NOTE: You need ISCSI configured first in order to use SBD!

 

each node

 

– gets one node slot to track status info

 

– runs sbd daemon, started as a corosync dependency

 

– has /etc/sysconfig/sbd which contains a stonith device list

 

– a watchdog hardware timer is required, generates a reset if it reaches zero

 

 

 

How SBD works:

 

a node gets fenced by the cluster writing a “poison pill” into its respective SBD disk slot

its the opposite of scsi reservation – something is removed in order to fence, whereas on sbd something is ADDED in order to fence.

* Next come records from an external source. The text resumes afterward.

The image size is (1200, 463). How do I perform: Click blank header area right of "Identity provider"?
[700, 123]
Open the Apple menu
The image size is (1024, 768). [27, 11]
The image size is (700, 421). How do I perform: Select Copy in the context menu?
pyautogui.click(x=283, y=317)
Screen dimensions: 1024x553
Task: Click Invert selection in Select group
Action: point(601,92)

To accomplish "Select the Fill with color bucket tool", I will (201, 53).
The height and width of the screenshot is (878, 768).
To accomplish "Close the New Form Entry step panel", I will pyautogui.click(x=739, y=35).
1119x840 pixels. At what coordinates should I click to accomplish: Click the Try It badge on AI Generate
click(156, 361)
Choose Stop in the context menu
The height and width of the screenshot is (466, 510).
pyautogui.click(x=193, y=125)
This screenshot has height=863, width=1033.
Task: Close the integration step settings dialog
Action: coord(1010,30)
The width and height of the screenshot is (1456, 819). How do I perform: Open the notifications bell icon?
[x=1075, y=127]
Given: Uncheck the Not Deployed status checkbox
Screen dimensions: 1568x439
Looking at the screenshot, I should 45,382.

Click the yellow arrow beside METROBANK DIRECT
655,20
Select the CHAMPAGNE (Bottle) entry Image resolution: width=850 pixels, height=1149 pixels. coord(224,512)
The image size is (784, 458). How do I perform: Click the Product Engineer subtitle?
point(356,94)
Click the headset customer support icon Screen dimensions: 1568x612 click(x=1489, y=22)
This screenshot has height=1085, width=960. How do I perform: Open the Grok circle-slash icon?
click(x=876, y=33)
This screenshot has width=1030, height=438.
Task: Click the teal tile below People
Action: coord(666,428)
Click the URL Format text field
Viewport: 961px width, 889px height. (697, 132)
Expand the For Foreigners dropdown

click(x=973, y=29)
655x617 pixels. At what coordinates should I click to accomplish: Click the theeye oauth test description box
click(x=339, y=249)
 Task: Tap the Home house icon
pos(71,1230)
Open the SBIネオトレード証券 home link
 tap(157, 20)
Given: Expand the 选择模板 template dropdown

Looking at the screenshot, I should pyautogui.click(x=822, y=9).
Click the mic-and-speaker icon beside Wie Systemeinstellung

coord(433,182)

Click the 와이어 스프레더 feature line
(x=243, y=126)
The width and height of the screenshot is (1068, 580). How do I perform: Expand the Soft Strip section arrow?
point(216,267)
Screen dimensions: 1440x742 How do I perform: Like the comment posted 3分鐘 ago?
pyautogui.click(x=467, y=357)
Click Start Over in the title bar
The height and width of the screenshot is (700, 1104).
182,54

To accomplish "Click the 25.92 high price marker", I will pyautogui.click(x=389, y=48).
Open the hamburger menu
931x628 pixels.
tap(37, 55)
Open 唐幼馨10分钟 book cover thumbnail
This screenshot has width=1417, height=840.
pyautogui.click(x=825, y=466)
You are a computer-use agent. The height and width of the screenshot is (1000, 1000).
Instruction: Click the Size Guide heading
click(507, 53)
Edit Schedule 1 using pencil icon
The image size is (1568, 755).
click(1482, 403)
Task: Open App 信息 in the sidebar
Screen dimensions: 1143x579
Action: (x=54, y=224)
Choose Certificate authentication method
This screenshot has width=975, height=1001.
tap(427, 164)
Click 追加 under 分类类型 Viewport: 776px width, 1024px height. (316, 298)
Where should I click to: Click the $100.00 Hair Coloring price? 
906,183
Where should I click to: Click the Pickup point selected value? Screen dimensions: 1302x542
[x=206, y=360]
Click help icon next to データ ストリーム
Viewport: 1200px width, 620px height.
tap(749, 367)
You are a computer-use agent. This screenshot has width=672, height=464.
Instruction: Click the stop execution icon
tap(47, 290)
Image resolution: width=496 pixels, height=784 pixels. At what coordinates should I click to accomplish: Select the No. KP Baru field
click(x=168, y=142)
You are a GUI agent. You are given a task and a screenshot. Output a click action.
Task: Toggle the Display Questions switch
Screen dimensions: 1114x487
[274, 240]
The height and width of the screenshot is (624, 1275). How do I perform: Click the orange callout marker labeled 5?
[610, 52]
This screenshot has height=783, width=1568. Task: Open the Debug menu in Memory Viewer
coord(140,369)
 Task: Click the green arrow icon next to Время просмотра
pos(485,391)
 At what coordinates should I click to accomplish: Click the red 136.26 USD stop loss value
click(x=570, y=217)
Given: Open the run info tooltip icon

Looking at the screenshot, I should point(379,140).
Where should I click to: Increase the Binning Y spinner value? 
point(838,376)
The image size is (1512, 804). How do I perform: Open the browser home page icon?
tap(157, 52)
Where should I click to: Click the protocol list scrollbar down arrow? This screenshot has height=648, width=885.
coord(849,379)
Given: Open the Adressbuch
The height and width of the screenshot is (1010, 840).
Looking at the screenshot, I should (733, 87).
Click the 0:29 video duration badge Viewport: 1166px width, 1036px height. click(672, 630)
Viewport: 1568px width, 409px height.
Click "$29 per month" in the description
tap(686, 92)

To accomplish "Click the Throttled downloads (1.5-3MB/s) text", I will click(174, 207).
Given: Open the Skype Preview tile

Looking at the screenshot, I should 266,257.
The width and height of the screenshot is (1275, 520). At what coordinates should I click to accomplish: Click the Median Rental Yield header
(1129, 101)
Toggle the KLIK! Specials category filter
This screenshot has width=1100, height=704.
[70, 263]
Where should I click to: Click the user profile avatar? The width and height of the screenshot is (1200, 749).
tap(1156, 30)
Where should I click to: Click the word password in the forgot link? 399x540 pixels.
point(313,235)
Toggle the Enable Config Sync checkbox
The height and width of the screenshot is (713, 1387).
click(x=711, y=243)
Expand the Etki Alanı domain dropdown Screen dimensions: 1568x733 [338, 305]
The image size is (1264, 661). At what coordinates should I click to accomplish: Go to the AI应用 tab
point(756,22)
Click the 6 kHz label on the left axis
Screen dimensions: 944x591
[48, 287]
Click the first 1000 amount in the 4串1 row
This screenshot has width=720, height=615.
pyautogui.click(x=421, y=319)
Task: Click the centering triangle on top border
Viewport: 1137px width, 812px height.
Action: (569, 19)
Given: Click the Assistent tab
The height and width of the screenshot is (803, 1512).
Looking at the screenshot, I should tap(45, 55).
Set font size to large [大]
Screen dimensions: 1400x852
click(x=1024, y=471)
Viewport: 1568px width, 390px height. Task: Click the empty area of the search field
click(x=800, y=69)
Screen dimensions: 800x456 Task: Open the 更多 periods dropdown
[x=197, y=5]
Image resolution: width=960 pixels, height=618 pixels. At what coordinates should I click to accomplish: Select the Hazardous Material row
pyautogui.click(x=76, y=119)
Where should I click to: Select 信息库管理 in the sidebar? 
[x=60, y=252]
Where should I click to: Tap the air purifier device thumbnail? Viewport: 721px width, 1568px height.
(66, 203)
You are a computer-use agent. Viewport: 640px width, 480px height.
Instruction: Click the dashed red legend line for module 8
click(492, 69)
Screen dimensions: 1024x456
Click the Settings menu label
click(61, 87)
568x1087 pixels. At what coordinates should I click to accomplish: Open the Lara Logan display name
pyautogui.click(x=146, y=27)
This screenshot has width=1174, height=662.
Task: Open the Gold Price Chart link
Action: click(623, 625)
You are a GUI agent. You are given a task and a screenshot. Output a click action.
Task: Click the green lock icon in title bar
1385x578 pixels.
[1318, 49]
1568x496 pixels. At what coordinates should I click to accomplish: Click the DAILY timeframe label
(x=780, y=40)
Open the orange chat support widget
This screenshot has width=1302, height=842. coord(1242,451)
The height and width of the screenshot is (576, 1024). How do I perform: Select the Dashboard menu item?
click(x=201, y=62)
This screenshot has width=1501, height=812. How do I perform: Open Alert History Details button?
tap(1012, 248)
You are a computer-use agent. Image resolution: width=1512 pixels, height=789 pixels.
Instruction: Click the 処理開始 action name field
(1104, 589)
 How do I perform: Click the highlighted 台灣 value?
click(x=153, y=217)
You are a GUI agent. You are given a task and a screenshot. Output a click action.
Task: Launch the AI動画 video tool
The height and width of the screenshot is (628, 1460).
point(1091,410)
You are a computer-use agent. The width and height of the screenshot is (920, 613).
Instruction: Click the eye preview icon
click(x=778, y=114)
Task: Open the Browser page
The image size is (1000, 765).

node hardware communicates to the watchdog device and the timer is reset, if hardware stops communicating to the watchdog, then the timer will continue to run down and will lead to a poison pill!

 

Some hardware uses hardware watchdog kernel modules in some cases! So if your hardware does not support it, then you can use softdog. This is also a kernel module.

 

check with:

 

systemctl status systemd-modules-load

 

Put a config file in /etc/modules-load.d with name softdog.conf   (this is essential)

 

in this file just put the line:

 

softdog

 

then do

 

systemctl restart systemd-modules-load

 

lsmod | grep dog to verify the watchdog module is active.

 

THIS IS ESSENTIAL TO USE SBD!!

 

then set up SBD module

on suse you can run ha-cluster-init interactively

 

or you can use the sbd util:

 

sbd -d /dev/whatever create (your sbd device ie partition)

 

then

 

edit the /etc/sysconfig/sbd

 

SDB_DEVICE – as above

SBD_WATCHDOG=”yes”

SBD_STARTMODE=”clean” – this is optional, for test env don’t use

 

then sync your cluster config

 

pcs cluster sync

 

and restart cluster stack on all nodes

 

pcs cluster restart

 

 

then create the cluster resource in the pacemaker config using crm configure

 

eg

 

primitive my-stonith-sbd stonith:external/sbd

 

my-stonith-sbd is the name you assign to the device

 

then set the cluster properties for the resource:

 

property stonith-enabled=”true” (the default is true)

 

property stonith-timeout=”30″ (default)

 

 

to verify the config:

 

sbd -d

 

sbd -d /dev/whatever list

 

sbd -d /dev/whatever dump

 

 

On the node itself that you want to crash:

echo c > /proc/sysrq-trigger

this will hang the node immediately.

 

to send  messages to a device:

 

sbd -d /dev/whatever message node1 test| reset | poweroff

 

to clear a poison pill manually from a node slot – you have to do this if a node is fenced and has not processed the poison pill properly – else it will crash again on rebooting:

 

sbd -d /dev/whatever message node clear

 

ESSENTIAL if you have set SBD_STARTMODE=”clean”

 

but in worse case if you don’t do this, then it will boot a second time and on the second time it should clear the poison pill.

 

Use fence_xvm -o list on the KVM hypervisor host to display information about your nodes

 

An important additional point about SBD and DRBD 

 

The external/sbd fencing mechanism requires the SBD disk partition to be readable directly from each node in the cluster.

 

For this reason,  a DRBD device must not be used to house an SBD partition.

 

However, you can deploy SBD fencing mechanism for a DRBD cluster, provided the SBD disk partition is located on a shared disk that is neither mirrored nor replicated.